= To do =
**A.** Summarize the interview in two sentences.
**B.** In the interview, rewrite the paragraph that begins "We shot part of The Way in Rioja" as a short bulleted list that keeps its main facts.
**C.** Copy the interview word for word from "WE: Emilio, how" to "life from Spain?".

= Reading text =
⁂
WINE ENTHUSIAST: Tell us about The Way.
EMILIO ESTEVEZ: The Way is really a story about life, navigating this world and the things that are ultimately important. It is a retelling of The Wizard of Oz, with Martin [Sheen] as the main character. He meets these disparate, broken characters, and they set off to find the “wizard” on the Way of Saint James.

WE: Did you have any great wine experiences in Spain?
EE: We shot part of The Way in Rioja, in the town of Haro, in the Cune vineyards; we were really digging that wine. Their white called Monopole is mind-boggling. We were also in Briones during harvest, and people were crushing grapes and making wine in their garages and invited us in for a taste. By the end of the day I was pretty happy. We also went to the museum at Dinastia Vivanco, and my tongue was hanging out. That place is amazing—and so are their wines.

WE: How do you handle working together on the wines of Casa Dumetz?
SONJA MAGDEVSKI: The person I want to gain approval from the most is Emilio. When he’s tasting my wine, I look at Emilio’s face. I know right away if we’ve done it right.

WE: Sonja, where did you receive your training as a winemaker?
SM: I trained in the backyard! We planted the vineyard in 2004 and I knew very little. Part of me had always fantasized about growing grapes, but when it really happened, I started seeking my own answers, reading books and seeking out mentors. In winemaking, the answer to every question is, “It depends.”

WE: Emilio, how did you make the transition from the film industry to planting a vineyard?
EE: When we were in Galicia, where my grandfather is from, every backyard had grapevines, a vegetable patch and a few chickens. I did not grow up farming, but here I am now, planting grapes and pruning vines. I believe it has to do with genetics, why we are drawn to a certain thing for no apparent reason.

WE: Can you compare making wine to making a film?
SM: Having a small winery—it’s really like making an indie film. You have to improvise every day to make it work. But most importantly, be excited and love what you’re doing!

WE: Did you bring back any lessons on life from Spain?
EE: Yes. Sitting down to a meal with a Spanish family, you realize that the Slow Food movement has never left Spain. People make their own wine and grow their own food, or else they know who did, and every meal is a celebration of life.

WE: What do you drink at home?
SM: I love sparkling and I love rosé. But right now—because we are making our first 100% Grenache—we have been drinking a lot of Spanish Grenache.
⁂
= Extracted material =
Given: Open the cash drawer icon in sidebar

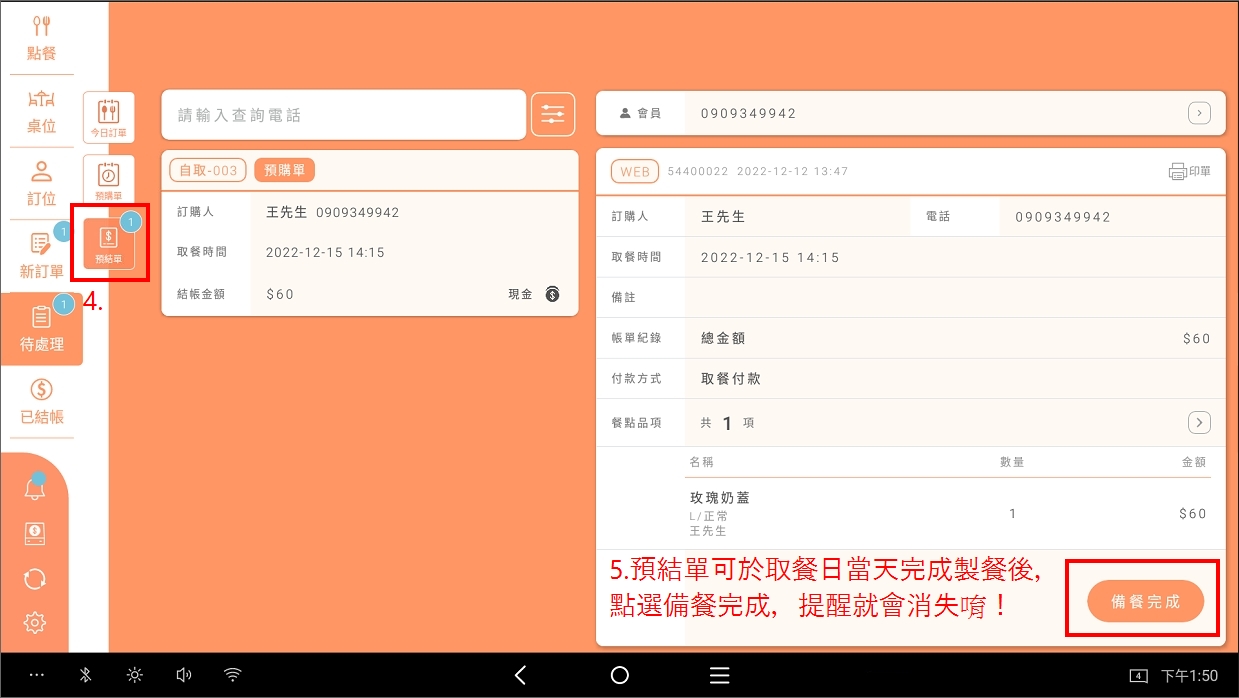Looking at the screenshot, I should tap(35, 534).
⁂
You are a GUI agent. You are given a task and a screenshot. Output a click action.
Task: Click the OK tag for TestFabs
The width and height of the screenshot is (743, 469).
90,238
⁂
= Completed exercise =
**A.** Emilio Estevez describes his film The Way as a retelling of The Wizard of Oz set on the Way of Saint James, and he recalls wine experiences in Rioja while filming. He and Sonja Magdevski also discuss working together on the wines of Casa Dumetz, her self-taught training, his family ties to Galicia, and the lessons he took from meals with Spanish families.

**B.**
- Part of The Way was shot in Haro, in Rioja, in the Cune vineyards, and the crew loved the wine there, especially the white called Monopole.
- In Briones during harvest, people making wine in their garages invited them in for a taste.
- They visited the museum at Dinastia Vivanco, and both the museum and its wines are amazing.

**C.**
WE: Emilio, how did you make the transition from the film industry to planting a vineyard?
EE: When we were in Galicia, where my grandfather is from, every backyard had grapevines, a vegetable patch and a few chickens. I did not grow up farming, but here I am now, planting grapes and pruning vines. I believe it has to do with genetics, why we are drawn to a certain thing for no apparent reason.

WE: Can you compare making wine to making a film?
SM: Having a small winery—it’s really like making an indie film. You have to improvise every day to make it work. But most importantly, be excited and love what you’re doing!

WE: Did you bring back any lessons on life from Spain?